Provided data:
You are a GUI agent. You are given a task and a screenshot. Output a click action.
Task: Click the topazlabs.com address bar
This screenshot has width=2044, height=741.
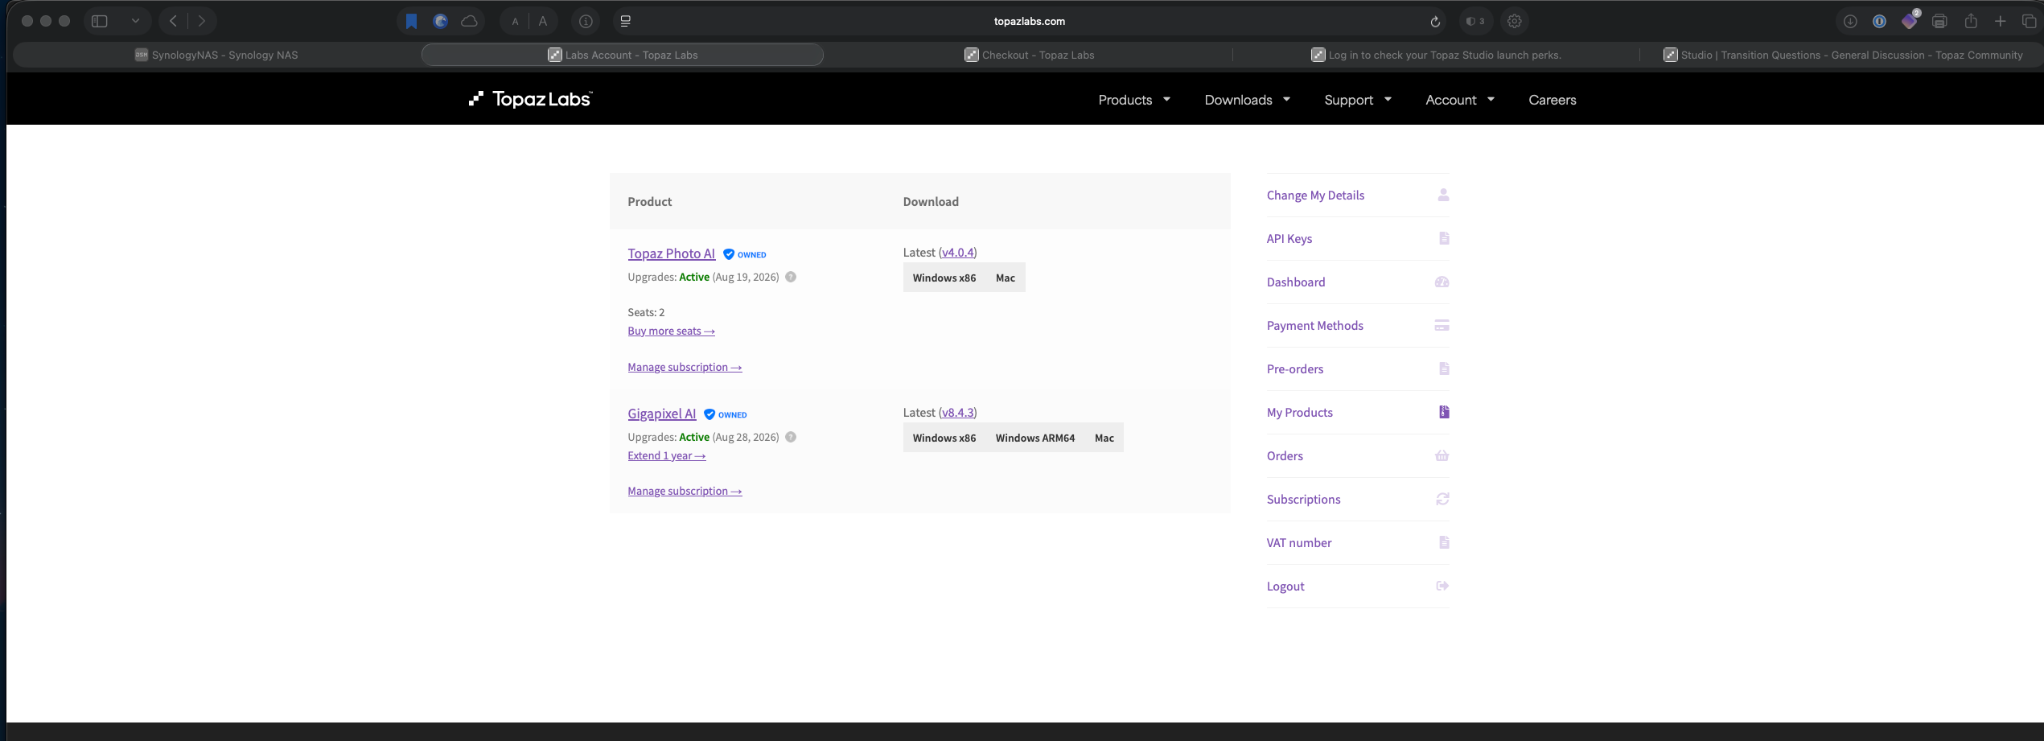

==

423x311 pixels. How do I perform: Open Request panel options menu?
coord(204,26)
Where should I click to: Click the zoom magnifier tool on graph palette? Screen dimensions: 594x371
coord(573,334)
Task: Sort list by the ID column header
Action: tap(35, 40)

Work required:
All of the lines above that carry the string "screenshot" need to be found and copied.

Result:
You are a GUI agent. You are given a task and a screenshot. Output a click action.
This screenshot has width=2044, height=741.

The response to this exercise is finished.